I knew getting sober would change my life, but I didn’t know my friends would act like it changed theirs, too.

Challenges in Maintaining Friendships

The longer I’ve been a part of the Straight Edge lifestyle, the more confident I’ve become. Back in the beginning when my friends would want to go out for a drink, I’d come up with an excuse because I was afraid of what they’d think. I didn’t want them to think I felt like I was better than them for their decision. I didn’t want to lose them as friends.

A New Social Path

Social life is a strange thing. When you quit doing what modern youngins consider their social life, what are you supposed to do for fun? Are you just a prude?

These people I called friends suddenly acted like they didn’t know what to do with me. “Hey K, you wanna go out this weekend? Oh right, you don’t drink. Nevermind.” It used to get to me, like wtf y’all. I promise I’m the same goofy smartass as before, but whatever. I stopped putting my energy into these people and trying to prove to them that we could still have a good time without the booze and drugs. At one point they asked what they should order for me when we grab dinner and I run to the bathroom or come late, and that was some sort of endpoint for me with them. (When in doubt, water works just fine, friends.) John Mulaney has a bit where he talks about when he got sober his friends were the same way, never knowing what to offer. “Hey Mulaney! Here’s an old turnip we found in the cabinet, would that be good for you? My girlfriend’s NuvaRing is in the fridge, would that be good for you? I KNOW YOU DON’T DRINK!” Relatable.

I came to realize my so-called friends didn’t want to have fun without alcohol because that’s all they know. They also didn’t want to know anything else. They were having fun spending unending amounts on whatever to get them wrecked every weekend. Nowadays I have a few local friends that identify as Straight Edge and a lot of friends who are older and over the substance lifestyle. Having these people helped me become more confident in saying, “No thanks, I don’t drink,” instead of making up an excuse. Most people you casually encounter don’t give a shit. People in your life who you want to keep around will support you even if they don’t live the same lifestyle.
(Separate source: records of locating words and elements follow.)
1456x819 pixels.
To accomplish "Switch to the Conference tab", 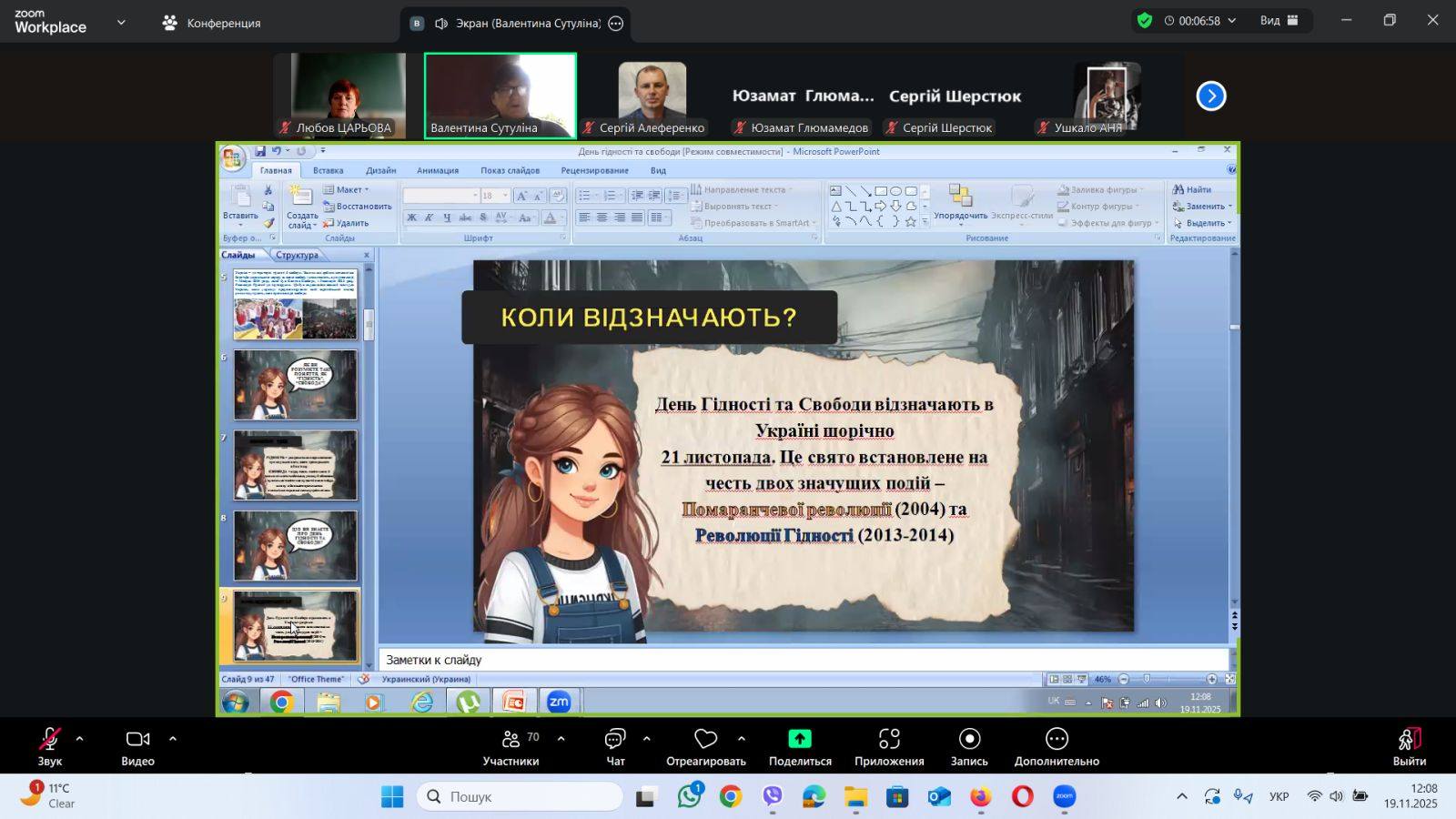I will tap(211, 23).
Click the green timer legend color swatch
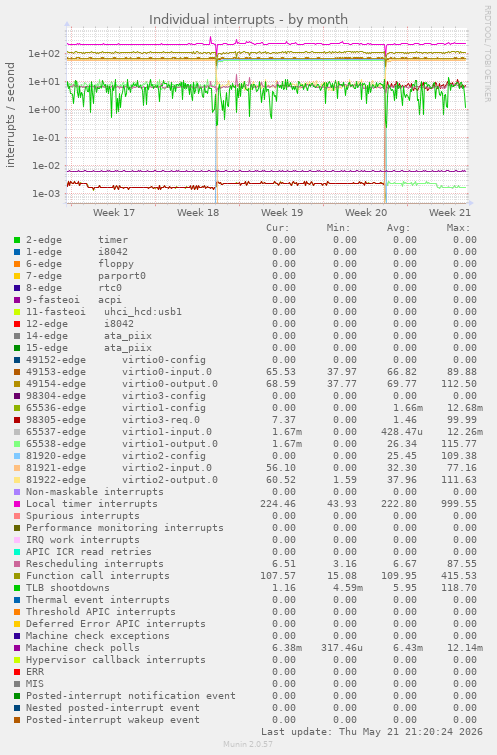Image resolution: width=497 pixels, height=755 pixels. [x=17, y=240]
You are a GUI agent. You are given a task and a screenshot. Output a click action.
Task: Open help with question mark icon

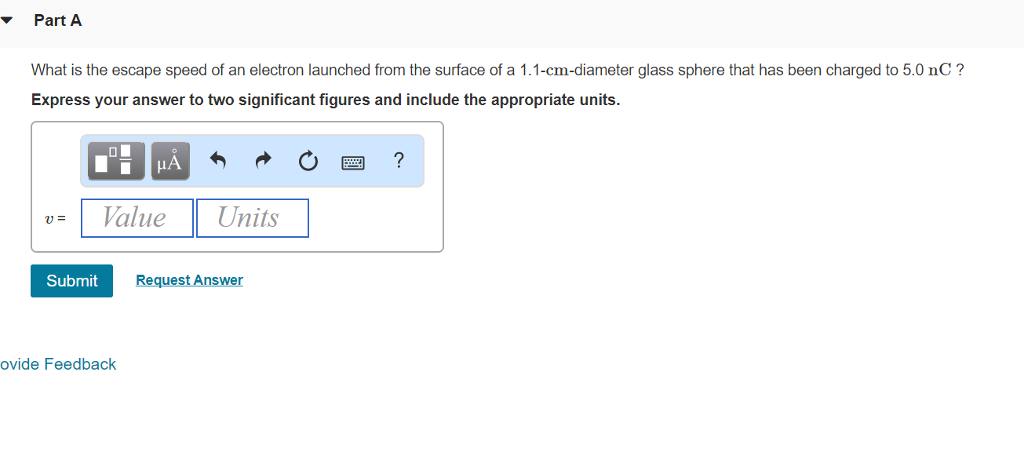click(x=398, y=160)
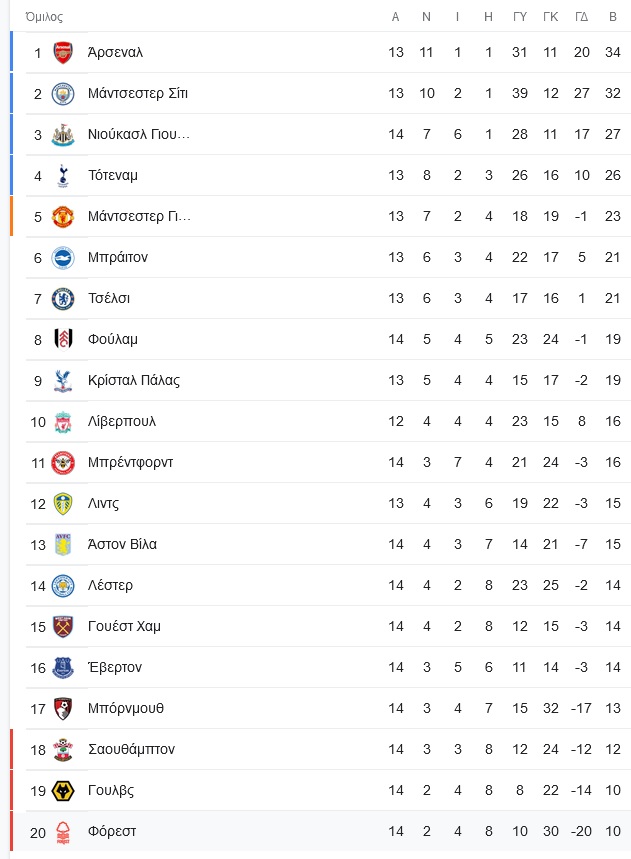Select the Φόρεστ bottom row
This screenshot has width=631, height=859.
coord(321,832)
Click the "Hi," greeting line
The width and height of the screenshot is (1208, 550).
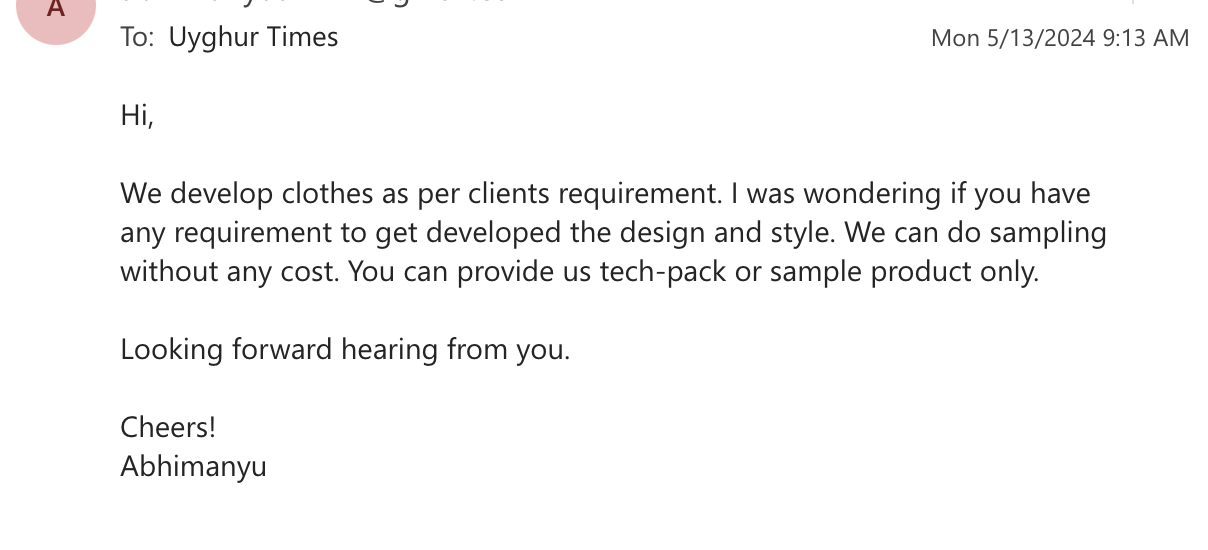coord(137,116)
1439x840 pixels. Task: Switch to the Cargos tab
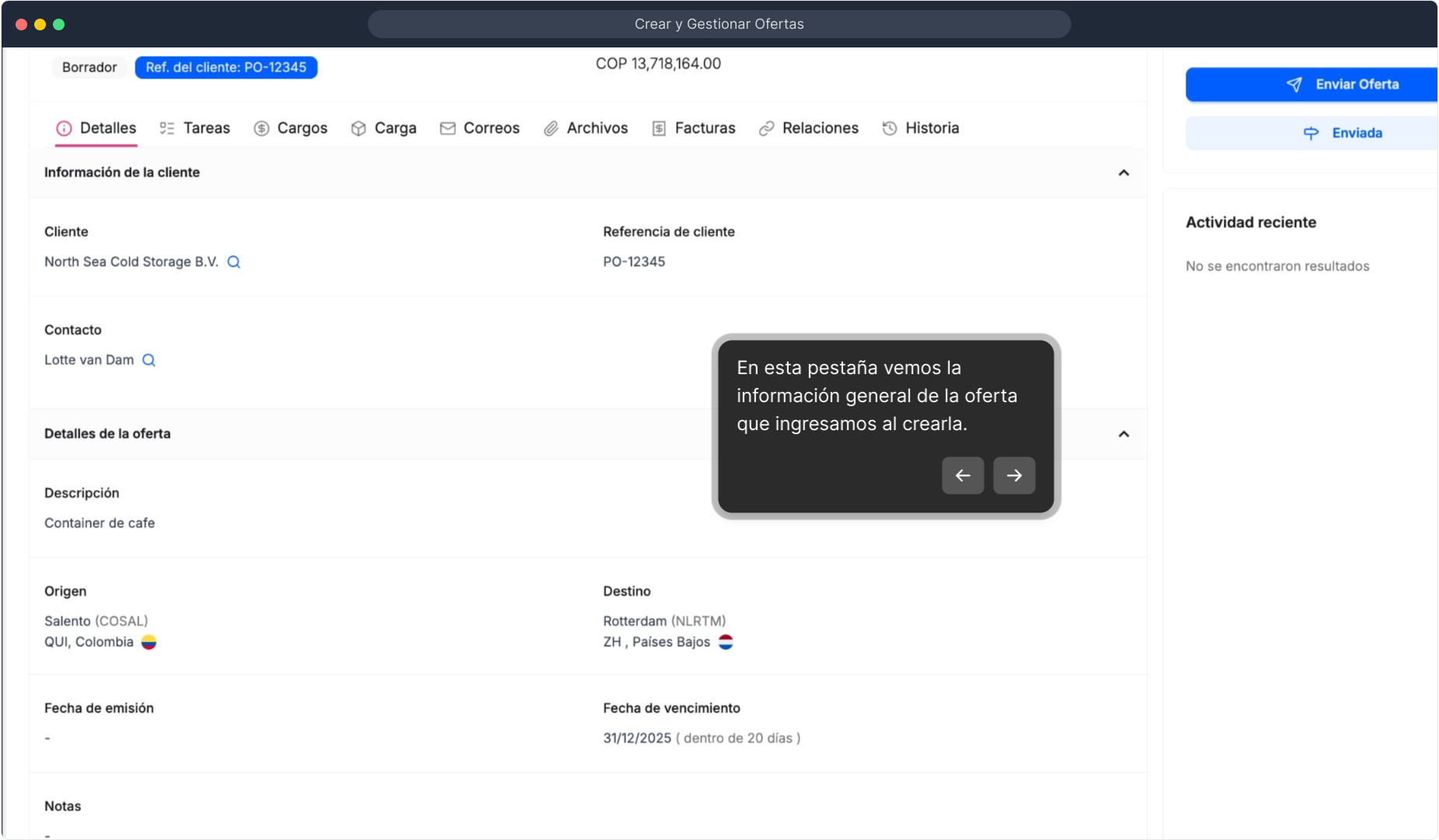[291, 128]
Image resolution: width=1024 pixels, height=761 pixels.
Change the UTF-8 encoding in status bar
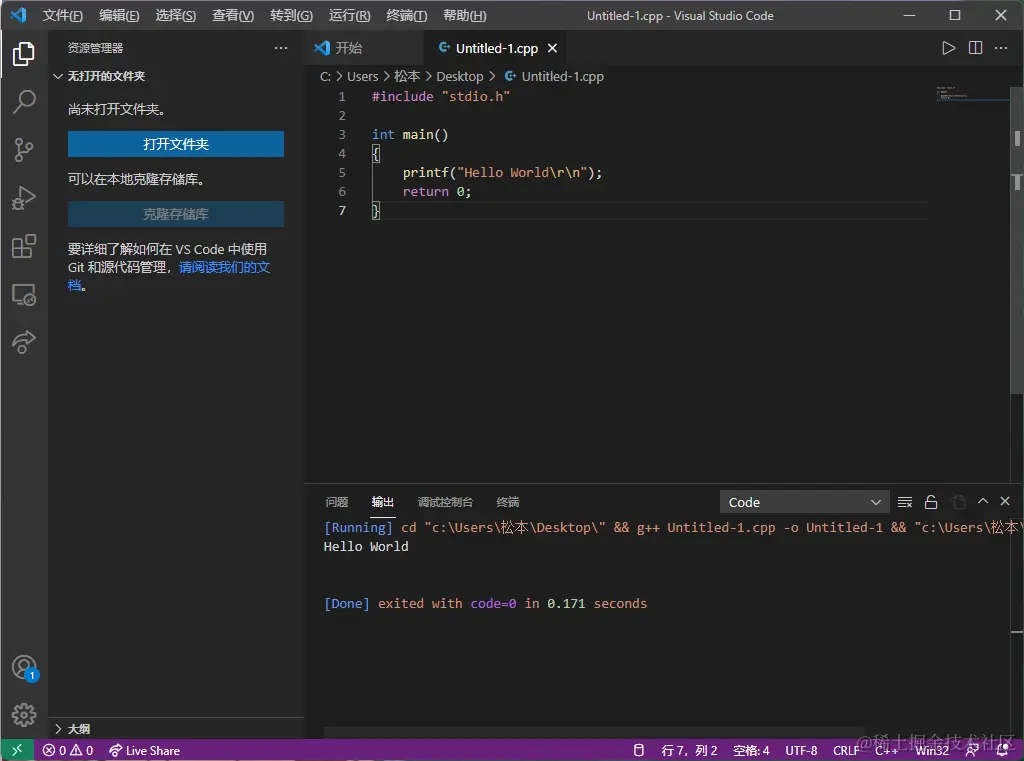[801, 750]

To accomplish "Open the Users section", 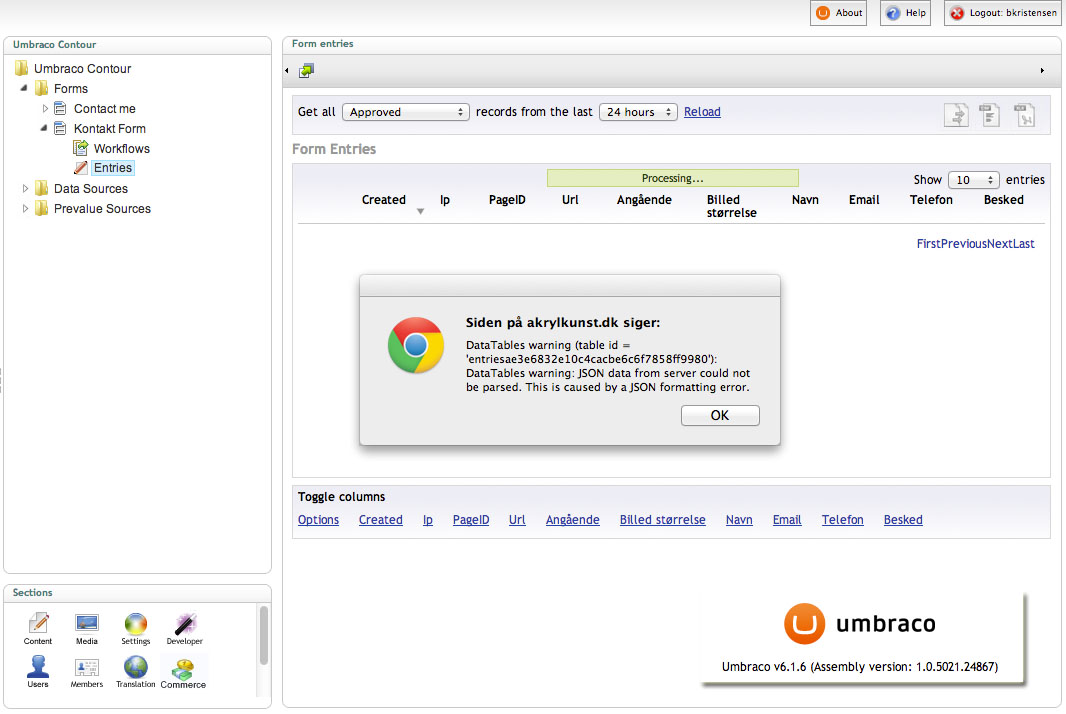I will [x=38, y=671].
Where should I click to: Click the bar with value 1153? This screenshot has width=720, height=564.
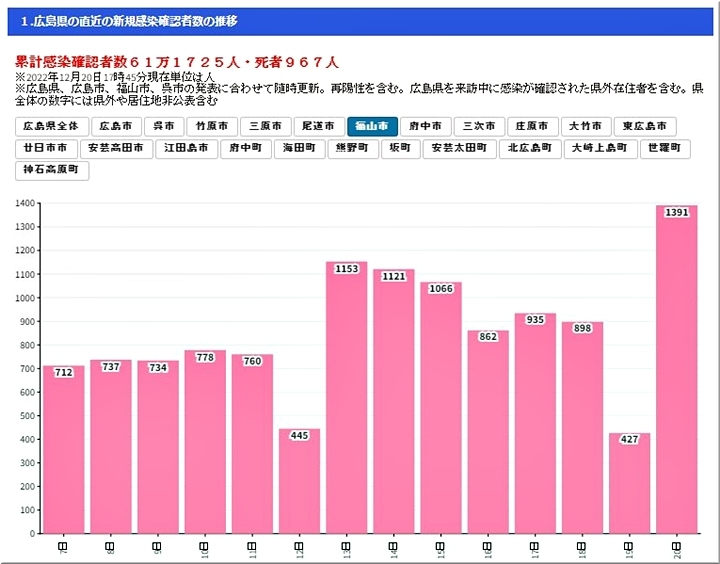click(346, 398)
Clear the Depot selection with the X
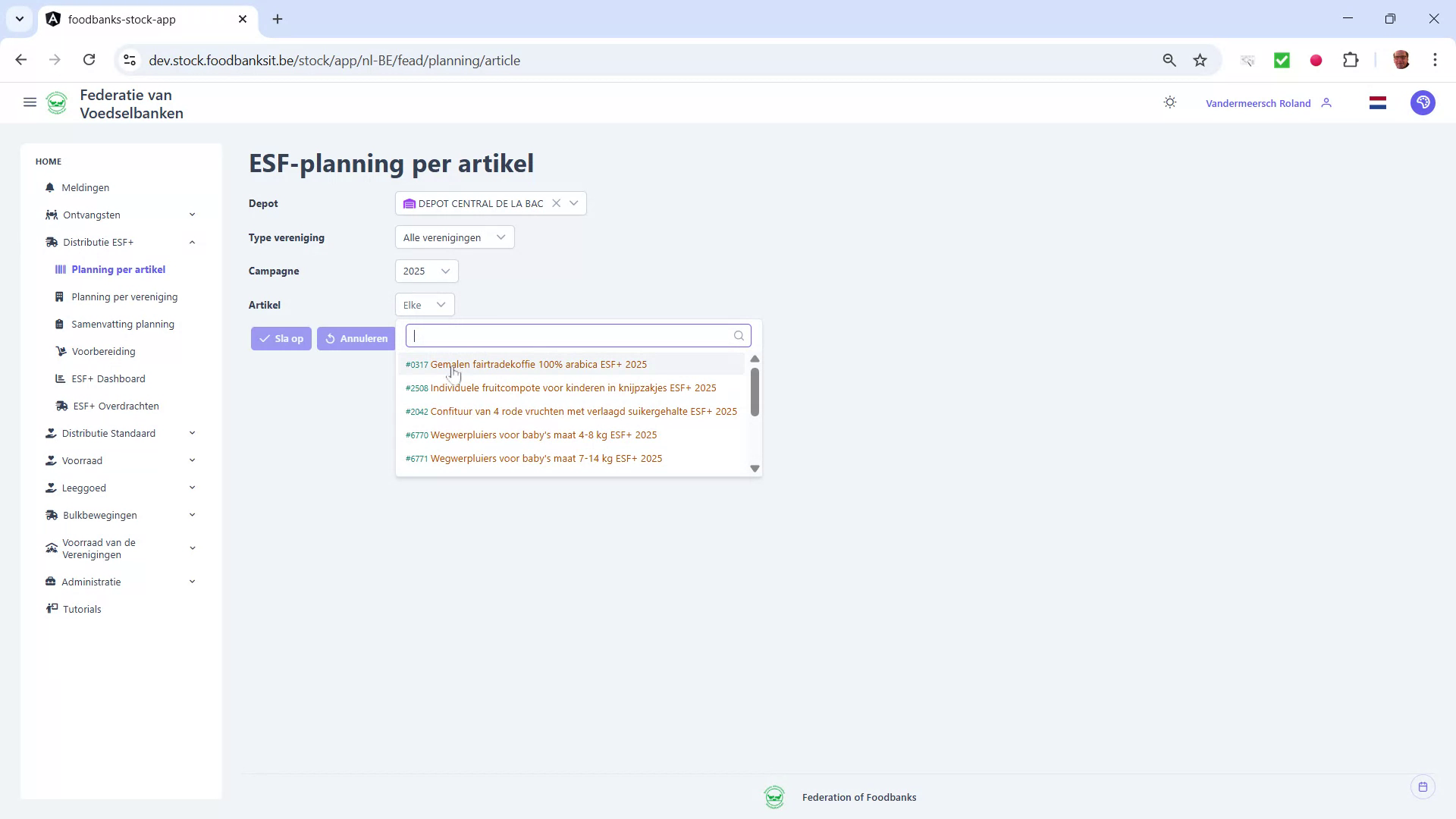The image size is (1456, 819). point(557,202)
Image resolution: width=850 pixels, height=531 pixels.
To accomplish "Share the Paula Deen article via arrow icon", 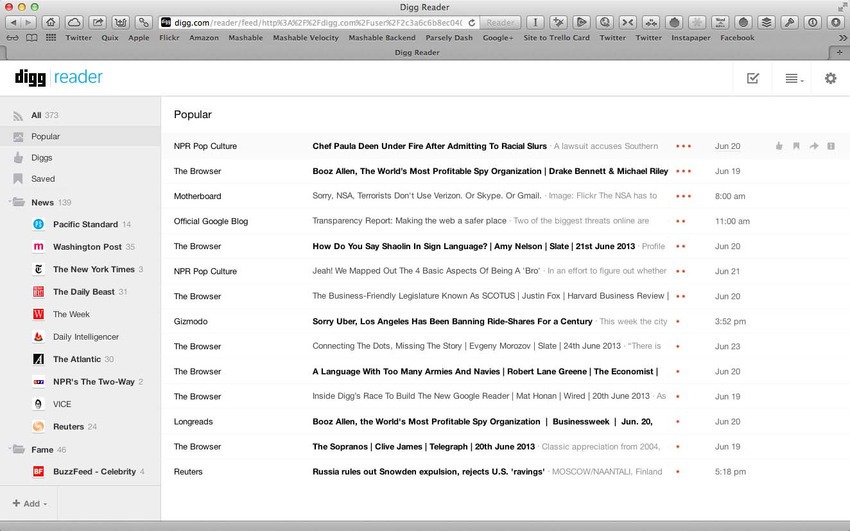I will pyautogui.click(x=814, y=146).
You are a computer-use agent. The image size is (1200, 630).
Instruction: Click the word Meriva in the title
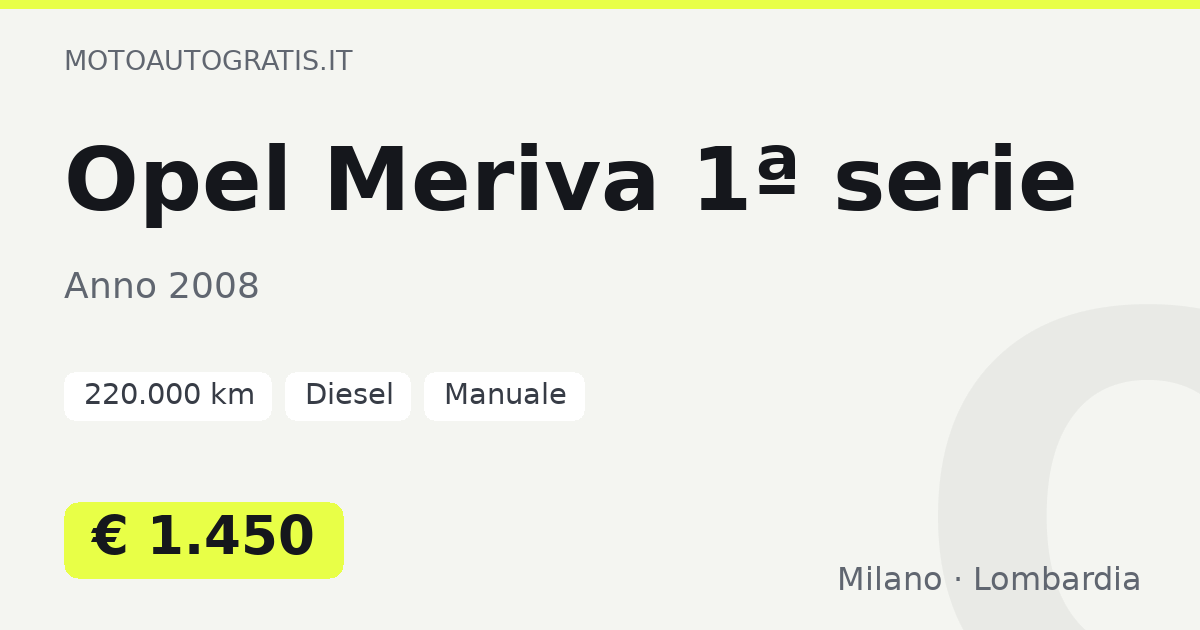tap(492, 182)
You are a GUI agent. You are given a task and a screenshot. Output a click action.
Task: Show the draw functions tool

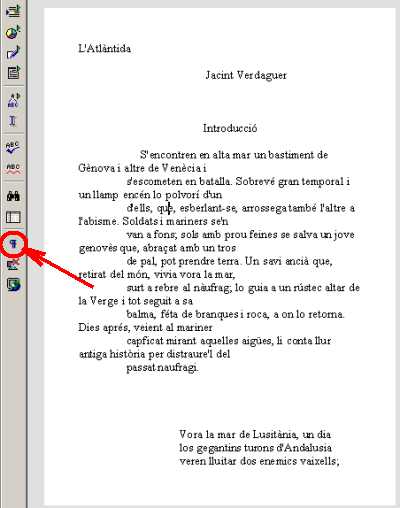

One of my lifelong friends goes to one of the biggest party schools in the country. Even when I visit her, she makes sure we do things that I’m cool with. She respects this life and doesn’t want to risk putting me in a compromising situation.

Finding a New Crew and Embracing Your Lifestyle

So how do you get past the feeling of losing friends and becoming a social outcast? Find a new crew, whatever that looks like for you. I reconnected with an old coworker who wasn’t Straight Edge but enjoyed hardcore music, and we dove into the local music scene together. I started doing things, like photography, that I enjoy again. I had given these things up because I “didn’t have time,” but it was really a priority shift. Teach yourself something new you’ve always thought about. Take up art classes or a workout routine. By no means am I saying abandon your friends, but don’t feel obligated to stay around the ones who aren’t supporting your growth and lifestyle. Find you and do that unapologetically. Stay rad, Sisterhood.